**WORK ORDER**
Nothing but the lines from the one with "The width and" through the end of the listing should be reproduced, each exactly and with pictures omitted.

**ENTRIES PROVIDED**
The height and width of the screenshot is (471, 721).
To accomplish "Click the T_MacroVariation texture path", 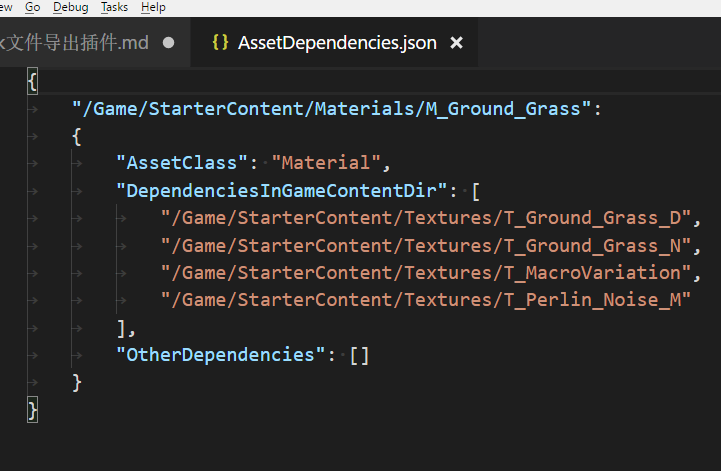I will pos(425,272).
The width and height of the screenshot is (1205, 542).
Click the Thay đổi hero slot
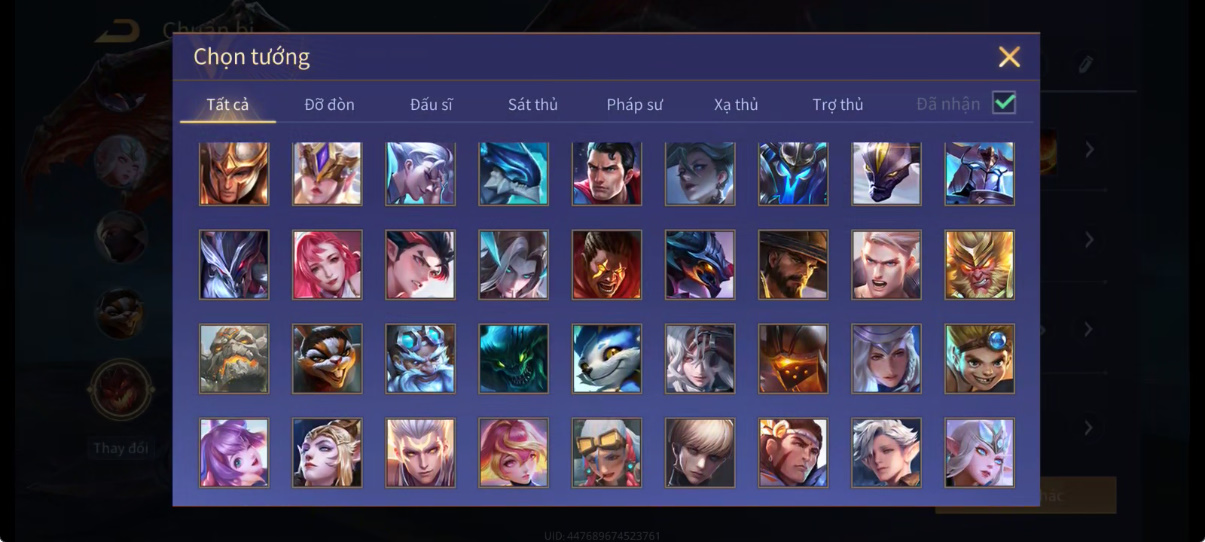(x=121, y=390)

**SOLUTION**
The width and height of the screenshot is (1205, 542).
Click the Thay đổi hero slot
(x=121, y=390)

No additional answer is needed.